2 Mart 2018 Cuma

İtiraz Edebilmeyi Öğrenmek

Son bir haftadır çalıştığım okulda gerilimli bir hava var. Elbette bu gerilimin sebeplerinden biri de benim. Üç yıldır herkesi ve eğitim ortamının işleyişini anlayışla karşılamaya çalışıyorum. Ciddi bir emek veriyorum kendimce, uykusuz kaldığım pek çok gün oluyor. Bunun yanında bugüne değin hiçbir çalışma arkadaşımı kırıp incitmişliğim yok. Fakat işleyiş ile ilgili kendi fikirlerimi söylemeye başladığımdan beri tepki çekiyorum. İnsanların sevgileri itaatiniz ile doğru orantılı olarak değişiyor. Yani itiraz etmeden çalışmaya devam ederseniz sizden iyisi yok, biraz sesiniz çıkmaya başladığında ise gerilim yaratmakla suçlanıyorsunuz. Oysa kendi fikirlerimi söyleyebilmek, çalıştığım ortam adına en doğal hakkım. İş yerlerinde idareciler tarafından çalışanlara daha fazla özgürlük alanı verilmesi gerektiğini düşünüyorum. Esasen bu, birilerinin vermek zorunda olduğu bir şey de olmamalı. Doğal olarak bu özgürlük alanı olmalı zaten. Yoksa başarıdan ve üretimden bahsedemiyoruz ne yazık ki. 
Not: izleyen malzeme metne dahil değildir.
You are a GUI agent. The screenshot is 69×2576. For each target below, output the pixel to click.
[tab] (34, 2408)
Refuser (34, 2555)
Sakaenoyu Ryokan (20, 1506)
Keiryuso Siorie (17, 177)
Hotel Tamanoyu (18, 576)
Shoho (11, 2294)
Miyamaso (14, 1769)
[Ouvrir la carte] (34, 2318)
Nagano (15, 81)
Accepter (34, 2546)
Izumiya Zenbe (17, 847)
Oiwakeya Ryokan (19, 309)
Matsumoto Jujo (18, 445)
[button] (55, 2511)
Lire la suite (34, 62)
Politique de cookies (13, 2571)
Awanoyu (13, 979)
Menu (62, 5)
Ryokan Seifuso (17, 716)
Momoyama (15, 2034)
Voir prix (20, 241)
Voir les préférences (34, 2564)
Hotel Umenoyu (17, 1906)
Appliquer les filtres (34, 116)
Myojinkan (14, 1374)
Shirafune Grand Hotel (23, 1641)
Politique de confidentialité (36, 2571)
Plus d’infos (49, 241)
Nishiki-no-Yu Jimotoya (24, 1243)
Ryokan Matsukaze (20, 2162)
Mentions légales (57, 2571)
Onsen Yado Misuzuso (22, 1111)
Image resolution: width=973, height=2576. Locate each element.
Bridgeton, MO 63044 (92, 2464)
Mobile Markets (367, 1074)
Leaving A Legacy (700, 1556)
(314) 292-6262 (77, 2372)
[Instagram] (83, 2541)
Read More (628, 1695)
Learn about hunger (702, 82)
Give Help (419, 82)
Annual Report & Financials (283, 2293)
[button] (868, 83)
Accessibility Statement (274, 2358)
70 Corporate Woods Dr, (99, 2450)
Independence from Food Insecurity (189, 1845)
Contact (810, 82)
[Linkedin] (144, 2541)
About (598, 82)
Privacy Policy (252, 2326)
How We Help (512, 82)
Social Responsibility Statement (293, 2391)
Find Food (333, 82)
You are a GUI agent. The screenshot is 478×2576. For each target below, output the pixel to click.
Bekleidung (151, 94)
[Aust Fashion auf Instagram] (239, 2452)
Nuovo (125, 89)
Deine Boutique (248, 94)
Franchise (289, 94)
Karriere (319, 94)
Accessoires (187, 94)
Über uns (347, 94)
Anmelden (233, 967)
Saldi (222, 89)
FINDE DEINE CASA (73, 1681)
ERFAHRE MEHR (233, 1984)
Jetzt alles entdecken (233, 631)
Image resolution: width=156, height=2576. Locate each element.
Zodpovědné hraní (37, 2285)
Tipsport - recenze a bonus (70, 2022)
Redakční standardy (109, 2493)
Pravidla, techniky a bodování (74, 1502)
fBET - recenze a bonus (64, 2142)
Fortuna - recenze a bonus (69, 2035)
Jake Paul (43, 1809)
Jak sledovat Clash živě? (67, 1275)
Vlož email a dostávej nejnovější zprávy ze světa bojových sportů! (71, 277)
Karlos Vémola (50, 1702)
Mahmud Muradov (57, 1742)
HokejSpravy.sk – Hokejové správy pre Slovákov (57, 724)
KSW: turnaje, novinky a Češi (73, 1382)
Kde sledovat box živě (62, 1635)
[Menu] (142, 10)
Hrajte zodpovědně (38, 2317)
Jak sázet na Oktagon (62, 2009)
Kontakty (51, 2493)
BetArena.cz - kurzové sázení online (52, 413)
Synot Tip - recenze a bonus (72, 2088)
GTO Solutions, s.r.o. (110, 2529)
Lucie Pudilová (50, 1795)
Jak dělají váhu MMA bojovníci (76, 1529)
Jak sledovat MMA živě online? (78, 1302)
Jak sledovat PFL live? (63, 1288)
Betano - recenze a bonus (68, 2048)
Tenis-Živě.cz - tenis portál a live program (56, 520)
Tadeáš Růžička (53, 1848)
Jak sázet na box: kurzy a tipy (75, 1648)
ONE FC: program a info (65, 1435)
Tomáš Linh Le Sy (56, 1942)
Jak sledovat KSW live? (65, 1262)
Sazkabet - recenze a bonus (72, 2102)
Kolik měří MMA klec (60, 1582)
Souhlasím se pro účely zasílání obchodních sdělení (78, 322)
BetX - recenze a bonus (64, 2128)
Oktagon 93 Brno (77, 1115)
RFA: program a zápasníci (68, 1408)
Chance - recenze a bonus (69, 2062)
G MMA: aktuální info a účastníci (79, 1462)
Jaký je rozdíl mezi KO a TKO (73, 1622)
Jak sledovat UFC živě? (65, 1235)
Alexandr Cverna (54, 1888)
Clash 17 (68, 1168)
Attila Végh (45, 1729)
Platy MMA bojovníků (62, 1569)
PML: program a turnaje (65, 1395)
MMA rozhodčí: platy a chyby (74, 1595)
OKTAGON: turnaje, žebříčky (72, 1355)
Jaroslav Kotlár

Bir "eğitimci" olarak söylemek istediğim bazı şeyler var, itiraz edebilmeyi öğrenmek konusunda. Eğitimci tanımını bilerek tırnak içine aldım, ne yazık ki günümüzde herkes eğitimci, herkes bir şekilde öğretmen oluyor. Bunların dışında tek tip bir eğitim anlayışından bahsetmek oldukça yersiz. Her çocuğun özel, kendine özgü olduğunu düşündüğümüzde ülke olarak ne yazık ki uzun yıllardır tek tip eğitim ile başarılı olamıyoruz. Çocukların öğretmenlerinin fikirlerini, bilgilerinin hepsini doğrudan kabul etmesi hatalı. Çocuklarımızda ve genel olarak insanlarımızda itiraz edebilme yetisi yok. Bunun altında bazı kaygıların yattığını düşünüyorum. Örneğin, iş kaygınız varsa itiraz edemiyorsunuz. Not kaygınız varsa itiraz edemiyorsunuz. Ve buna benzer pek çok kaygı örnek verilebilir.  

İtiraz etmekten kastım her şeye itiraz etmek değil. İtirazın bir gerekçesi olmalı, çocuklar özgürce, uygun ortam ve koşullarda yine uygun üsluplarda fikirlerini beyan edebilmeliler. Aynı şekilde yetişkinler de öyle. Önemli olan ortak bir noktada da buluşmak değil. Kimse ile, çocuklar ile de ortak bir noktada buluşmak zorunda değiliz. Yalnızca birbirimizden farklı fikirlerimizin olduğunu kanıksamalıyız. İletişim de burada başlamıyor mu zaten? 

Eğitim sisteminde yapılandırmacı yaklaşımdan bolca bahsederiz. Tezimi yazarken de bahsetmiştim. Bunun yanında eleştirel düşünce de bizim olmazsa olmazımızdır. Lakin bunların hepsi müfredatlara sıkışıp kalmış enstantaneler. 

Her "şu şöyledir" diyenin dediğini onaylamak ve yapmak durumunda değiliz. İtiraz ettiğiniz takdirde kendi fikirlerinizi beyan etmiş oluyorsunuz. Üstelik benim eğitim anlayışım, eğitime bakış açım herkes gibi olmayabilir. 

Anne babalar çocuklarını yetiştirirken, öğretmenler de çocukları eğitirken "itiraz edebilme" kısmına dikkat etmeliler kanımca. Yıllar yıllar geçmiş olduğu halde üretebildiğimiz, geleceğimiz olarak baktığımız nesil yani bizler ortadayız. O zaman bir yerlerde yanlış bir şeyler var öyle değil mi?